— Start of Input rows —

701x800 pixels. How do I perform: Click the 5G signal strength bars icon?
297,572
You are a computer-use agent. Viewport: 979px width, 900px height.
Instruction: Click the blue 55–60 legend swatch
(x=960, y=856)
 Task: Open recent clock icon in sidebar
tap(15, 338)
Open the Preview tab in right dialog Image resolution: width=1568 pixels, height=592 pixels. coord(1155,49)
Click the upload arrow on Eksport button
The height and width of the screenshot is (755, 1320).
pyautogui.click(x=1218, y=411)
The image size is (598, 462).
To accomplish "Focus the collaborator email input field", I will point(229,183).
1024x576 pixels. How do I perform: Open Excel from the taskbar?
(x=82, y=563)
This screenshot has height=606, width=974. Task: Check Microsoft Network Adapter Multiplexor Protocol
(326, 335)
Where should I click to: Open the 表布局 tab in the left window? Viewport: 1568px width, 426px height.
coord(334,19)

— End of Input rows —

### [Directive]
Render all of the entries above as a Markdown table with two columns, Row and Line, giving each line its row number and leaving out any blank lines.

### [Exercise answer]
| Row | Line |
|---|---|
| 1 | 701x800 pixels. How do I perform: Click the 5G signal strength bars icon? |
| 2 | 297,572 |
| 3 | You are a computer-use agent. Viewport: 979px width, 900px height. |
| 4 | Instruction: Click the blue 55–60 legend swatch |
| 5 | (x=960, y=856) |
| 6 |  Task: Open recent clock icon in sidebar |
| 7 | tap(15, 338) |
| 8 | Open the Preview tab in right dialog Image resolution: width=1568 pixels, height=592 pixels. coord(1155,49) |
| 9 | Click the upload arrow on Eksport button |
| 10 | The height and width of the screenshot is (755, 1320). |
| 11 | pyautogui.click(x=1218, y=411) |
| 12 | The image size is (598, 462). |
| 13 | To accomplish "Focus the collaborator email input field", I will point(229,183). |
| 14 | 1024x576 pixels. How do I perform: Open Excel from the taskbar? |
| 15 | (x=82, y=563) |
| 16 | This screenshot has height=606, width=974. Task: Check Microsoft Network Adapter Multiplexor Protocol |
| 17 | (326, 335) |
| 18 | Where should I click to: Open the 表布局 tab in the left window? Viewport: 1568px width, 426px height. |
| 19 | coord(334,19) |